▸ **What needs to be done**: Retype the lines below, starting with the line containing "Screen dimensions: 800x768" and continuing through the line containing "Looking at the screenshot, I should (1845, 77).", both included.

▸ **Extracted data**:
+ + +

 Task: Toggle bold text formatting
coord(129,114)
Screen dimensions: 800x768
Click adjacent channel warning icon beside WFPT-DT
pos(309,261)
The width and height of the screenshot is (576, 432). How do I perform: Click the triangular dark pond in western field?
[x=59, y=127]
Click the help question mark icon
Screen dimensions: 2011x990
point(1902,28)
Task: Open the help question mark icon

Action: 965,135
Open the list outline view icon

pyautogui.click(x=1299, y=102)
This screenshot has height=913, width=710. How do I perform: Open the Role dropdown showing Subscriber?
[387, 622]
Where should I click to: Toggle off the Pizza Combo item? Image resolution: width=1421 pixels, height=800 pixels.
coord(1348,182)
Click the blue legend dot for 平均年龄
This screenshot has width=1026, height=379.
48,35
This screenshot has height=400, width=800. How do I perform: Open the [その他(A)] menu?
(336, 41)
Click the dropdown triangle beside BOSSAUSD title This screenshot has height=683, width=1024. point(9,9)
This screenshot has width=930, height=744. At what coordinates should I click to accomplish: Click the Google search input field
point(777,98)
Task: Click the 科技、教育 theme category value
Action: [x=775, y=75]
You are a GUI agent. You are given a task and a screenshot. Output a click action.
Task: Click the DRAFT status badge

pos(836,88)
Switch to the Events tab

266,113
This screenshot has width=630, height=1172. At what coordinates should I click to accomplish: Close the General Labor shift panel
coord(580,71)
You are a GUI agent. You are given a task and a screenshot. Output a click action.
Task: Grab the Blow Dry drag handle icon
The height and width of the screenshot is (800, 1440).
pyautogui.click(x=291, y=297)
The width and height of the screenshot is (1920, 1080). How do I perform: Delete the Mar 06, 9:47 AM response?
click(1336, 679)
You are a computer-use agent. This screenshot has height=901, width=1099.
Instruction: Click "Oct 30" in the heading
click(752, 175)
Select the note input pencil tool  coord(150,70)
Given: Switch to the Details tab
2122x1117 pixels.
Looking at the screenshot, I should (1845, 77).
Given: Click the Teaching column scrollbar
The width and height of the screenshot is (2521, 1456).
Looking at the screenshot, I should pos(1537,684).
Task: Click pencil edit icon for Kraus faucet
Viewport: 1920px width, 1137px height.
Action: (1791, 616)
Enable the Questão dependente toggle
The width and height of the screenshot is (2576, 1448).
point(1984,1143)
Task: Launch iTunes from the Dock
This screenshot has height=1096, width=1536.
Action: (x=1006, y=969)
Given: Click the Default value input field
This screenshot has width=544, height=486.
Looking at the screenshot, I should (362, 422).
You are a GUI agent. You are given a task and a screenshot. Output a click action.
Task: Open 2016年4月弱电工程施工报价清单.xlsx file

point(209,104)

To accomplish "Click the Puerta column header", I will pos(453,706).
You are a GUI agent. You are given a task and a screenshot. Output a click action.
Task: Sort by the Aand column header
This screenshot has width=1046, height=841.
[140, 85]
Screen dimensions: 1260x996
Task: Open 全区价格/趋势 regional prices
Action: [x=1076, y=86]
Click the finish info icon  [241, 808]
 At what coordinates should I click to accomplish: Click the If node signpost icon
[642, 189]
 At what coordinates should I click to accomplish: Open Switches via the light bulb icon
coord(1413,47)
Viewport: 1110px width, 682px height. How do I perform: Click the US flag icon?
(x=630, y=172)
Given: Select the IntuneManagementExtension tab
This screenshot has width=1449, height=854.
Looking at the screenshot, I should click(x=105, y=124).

+ + +

▸ **Response to this task**:
Screen dimensions: 800x768
Click adjacent channel warning icon beside WFPT-DT
pos(309,261)
The width and height of the screenshot is (576, 432). How do I perform: Click the triangular dark pond in western field?
[x=59, y=127]
Click the help question mark icon
Screen dimensions: 2011x990
point(1902,28)
Task: Open the help question mark icon

Action: 965,135
Open the list outline view icon

pyautogui.click(x=1299, y=102)
This screenshot has height=913, width=710. How do I perform: Open the Role dropdown showing Subscriber?
[387, 622]
Where should I click to: Toggle off the Pizza Combo item? Image resolution: width=1421 pixels, height=800 pixels.
coord(1348,182)
Click the blue legend dot for 平均年龄
This screenshot has width=1026, height=379.
48,35
This screenshot has height=400, width=800. How do I perform: Open the [その他(A)] menu?
(336, 41)
Click the dropdown triangle beside BOSSAUSD title This screenshot has height=683, width=1024. point(9,9)
This screenshot has width=930, height=744. At what coordinates should I click to accomplish: Click the Google search input field
point(777,98)
Task: Click the 科技、教育 theme category value
Action: [x=775, y=75]
You are a GUI agent. You are given a task and a screenshot. Output a click action.
Task: Click the DRAFT status badge

pos(836,88)
Switch to the Events tab

266,113
This screenshot has width=630, height=1172. At what coordinates should I click to accomplish: Close the General Labor shift panel
coord(580,71)
You are a GUI agent. You are given a task and a screenshot. Output a click action.
Task: Grab the Blow Dry drag handle icon
The height and width of the screenshot is (800, 1440).
pyautogui.click(x=291, y=297)
The width and height of the screenshot is (1920, 1080). How do I perform: Delete the Mar 06, 9:47 AM response?
click(1336, 679)
You are a computer-use agent. This screenshot has height=901, width=1099.
Instruction: Click "Oct 30" in the heading
click(752, 175)
Select the note input pencil tool  coord(150,70)
Given: Switch to the Details tab
2122x1117 pixels.
Looking at the screenshot, I should (1845, 77).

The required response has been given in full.